— SOURCE TEXT —
=======

Abstract

A high-density mud is required for deep drilling operations to keep formation pressure under control and avoid the kick. The high-density mud showed several challenges including sagging issues, undesirable rheology parameters, and higher possibility of inducing formation damage. Ilmenite is a weighting material that is used to increase the density of the drilling fluid. The effect of ilmenite dosage on the density of drilling fluid, rheological parameters, filtration, and filter cake qualities was explored in this study. Three different models were used to match the rheological properties including the Bingham model, the power-law model, and the Herschel–Bulkley model. The results showed that the prepared drilling mud density was correlated exactly with the amount of ilmenite added to the formulation. Similarly, the viscosity parameters were increased as ilmenite dosage increased. Even so, the results show that the rheological behavior seems to exhibit perfect matching using the three models, Herschel–Bulkley model was showing the highest accuracy compared to the other investigated models. Notably, the filtration behavior was dominated greatly by ilmenite dosage. The filtration volume and filter cake increased drastically as the ilmenite concentration increased. Correspondingly, the filter cake permeability was increased as the ilmenite concentration increased. Meanwhile, the dense packing of ilmenite particles at high concentrations produced lower filter cake porosity. Correlations were found with excellent accuracy between the ilmenite dosage and the filtration volume and filter cake properties.

=======

— RECORDS PROVIDED —
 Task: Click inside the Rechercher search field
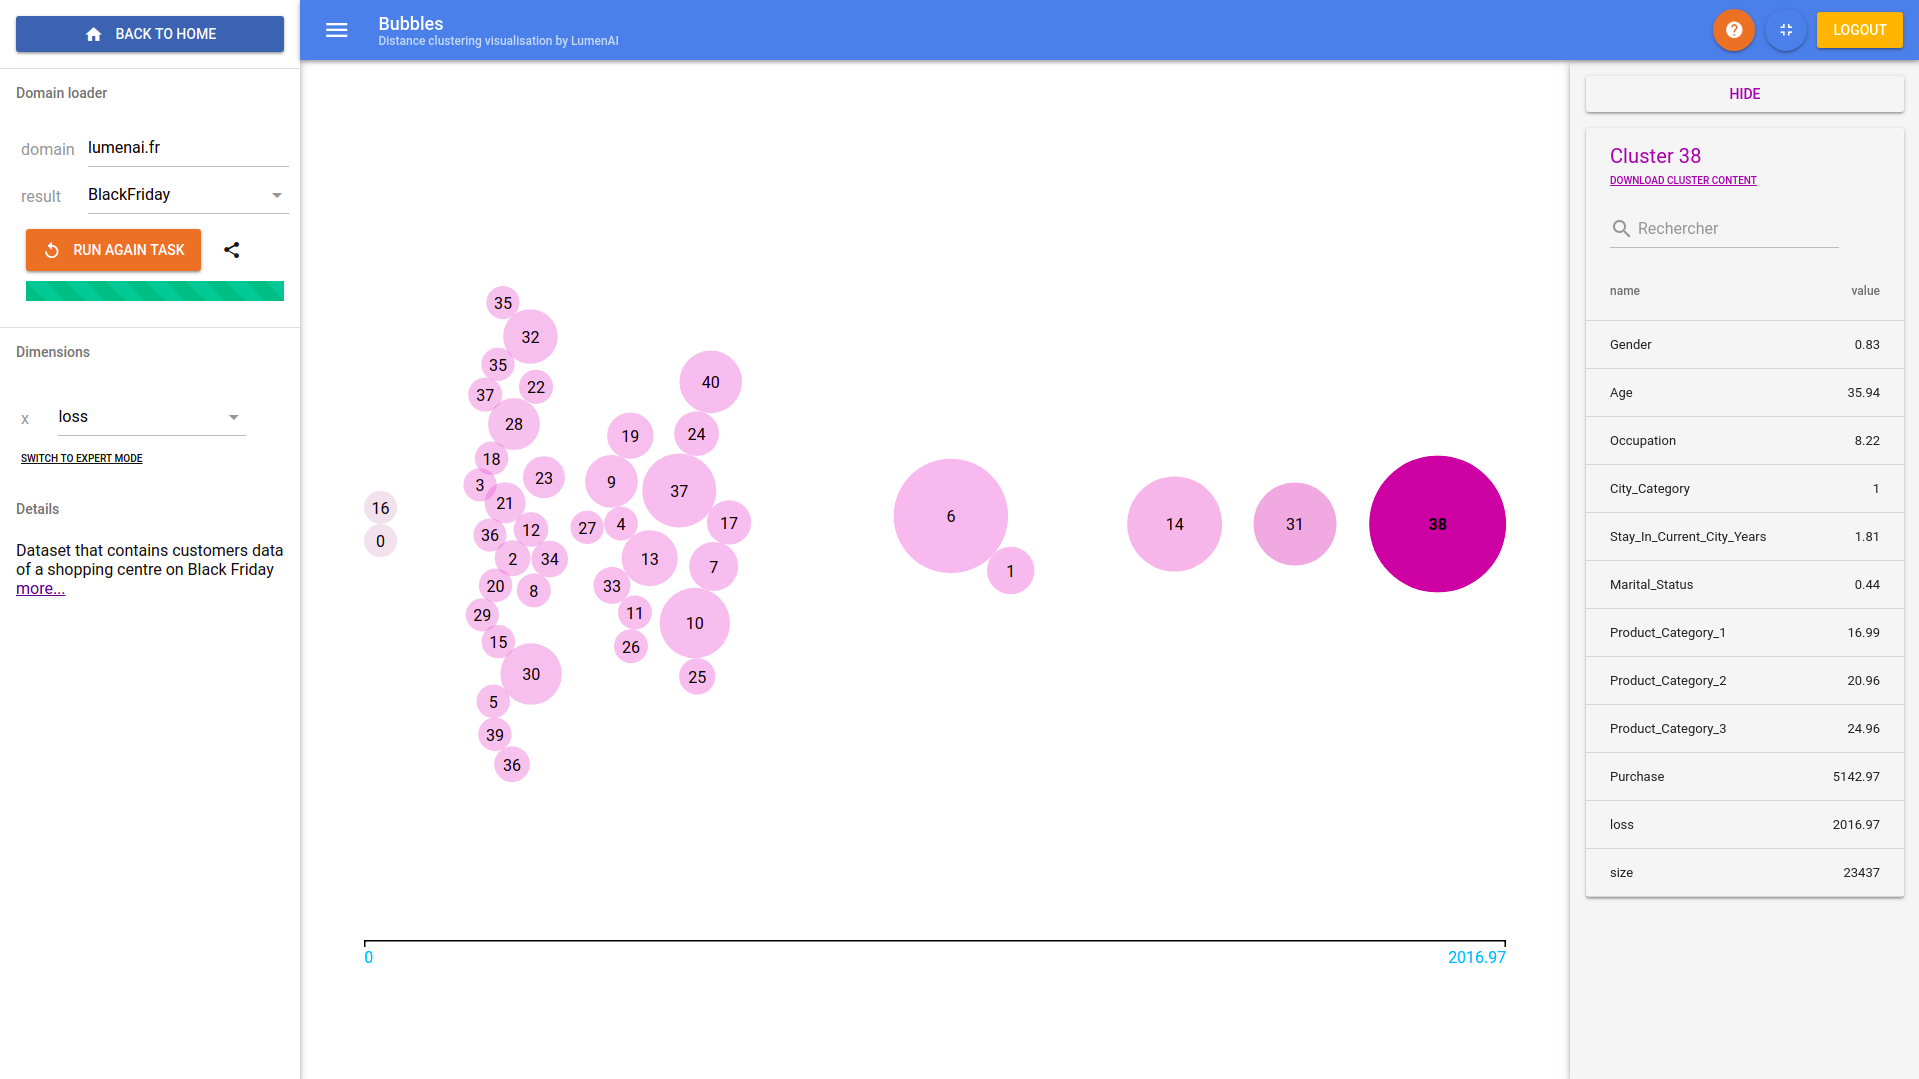(x=1730, y=228)
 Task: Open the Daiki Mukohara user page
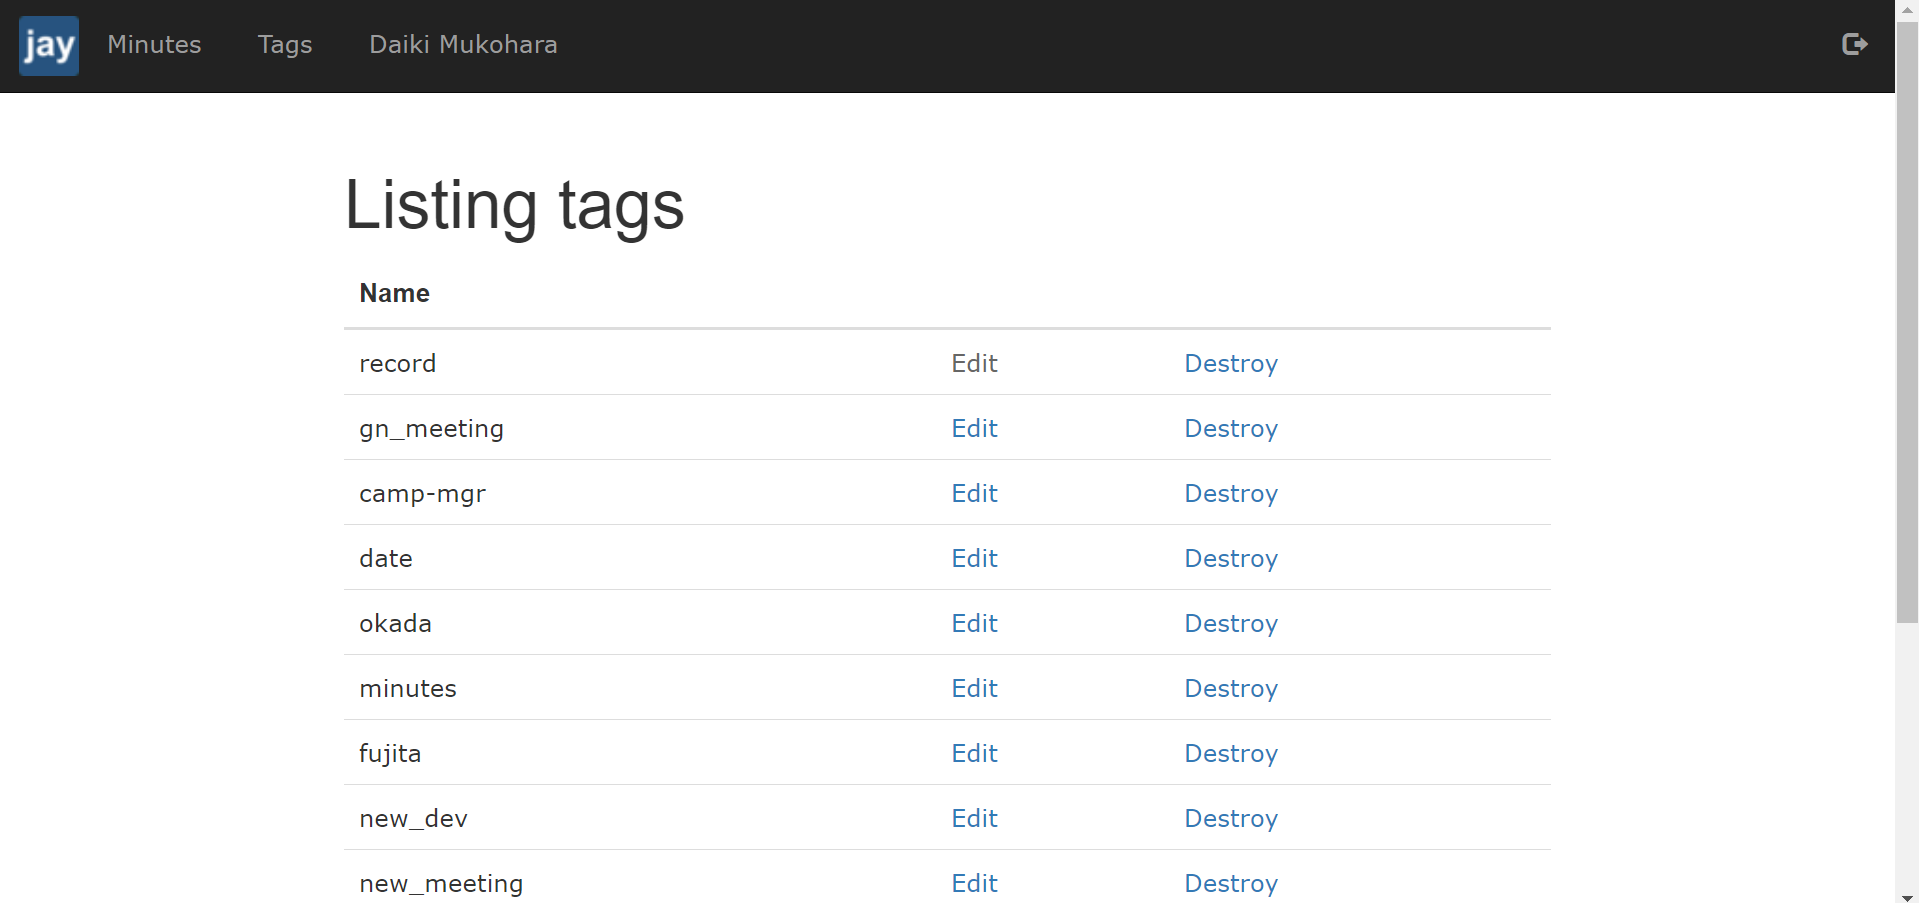[x=463, y=45]

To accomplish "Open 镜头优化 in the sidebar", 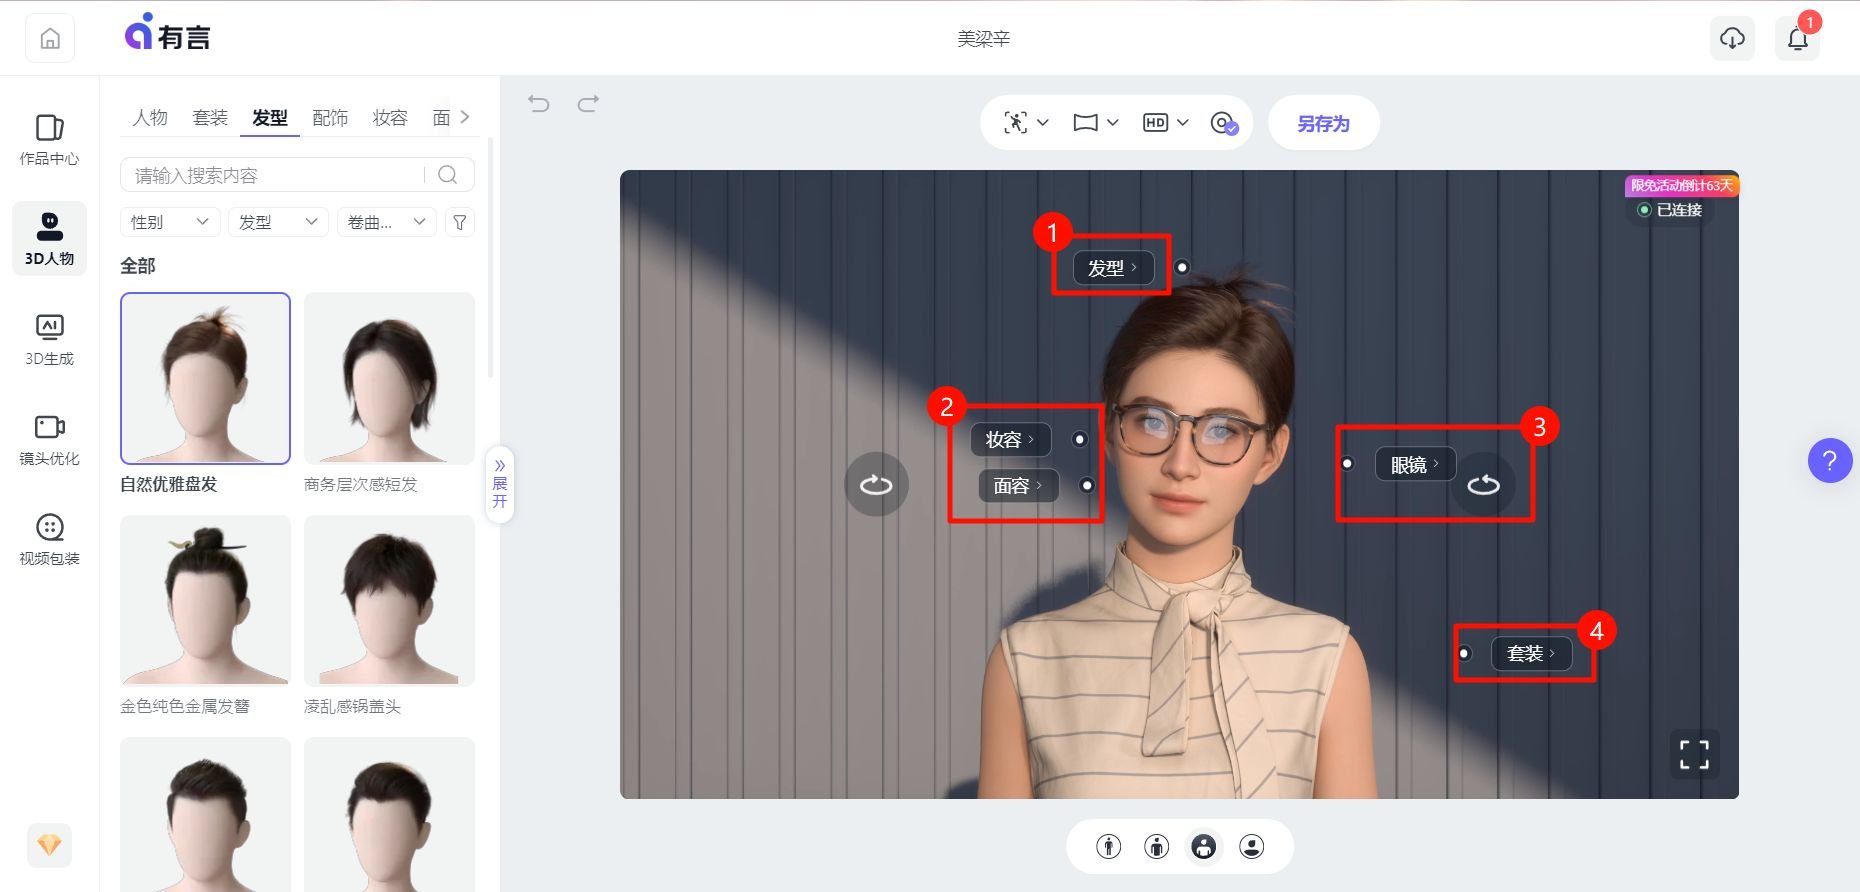I will pyautogui.click(x=49, y=439).
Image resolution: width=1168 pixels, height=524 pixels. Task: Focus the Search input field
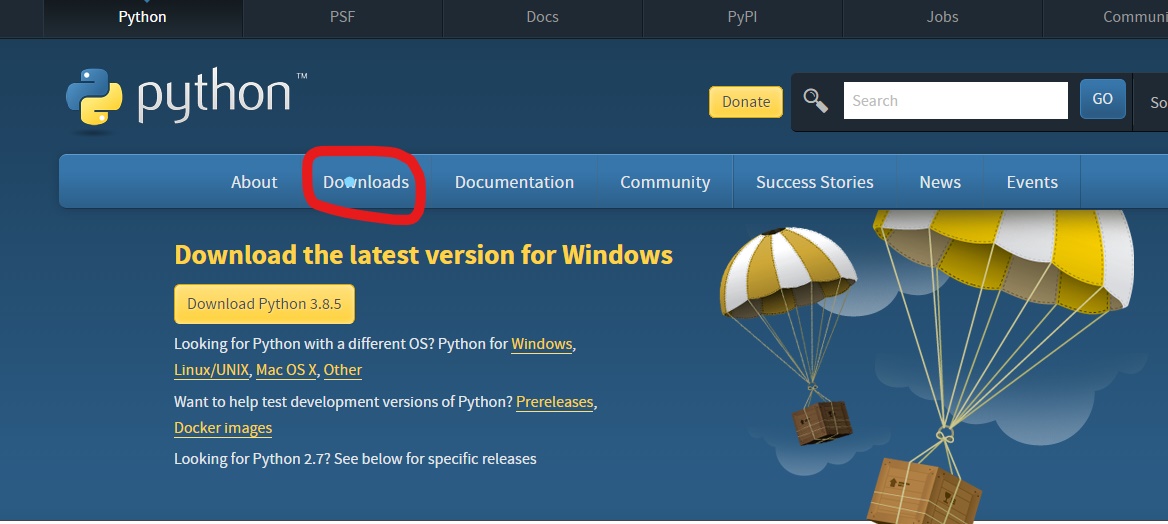(x=956, y=101)
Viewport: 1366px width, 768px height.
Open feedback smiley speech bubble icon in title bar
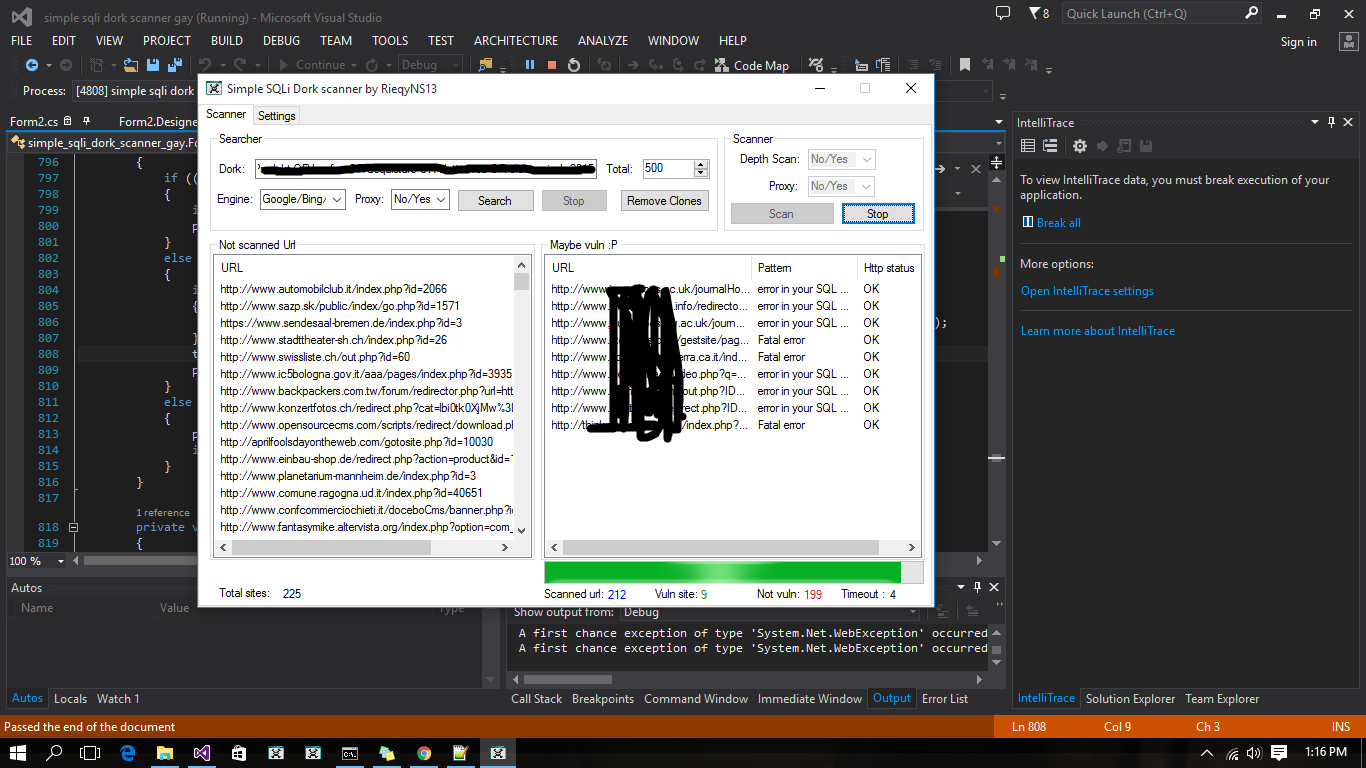[1003, 13]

=======

— WHAT IS REQUIRED —
In the abstract on ilmenite in drilling mud, which rheological model showed the highest accuracy?

— RESPONSE FOR THIS EXERCISE —
The Herschel–Bulkley model.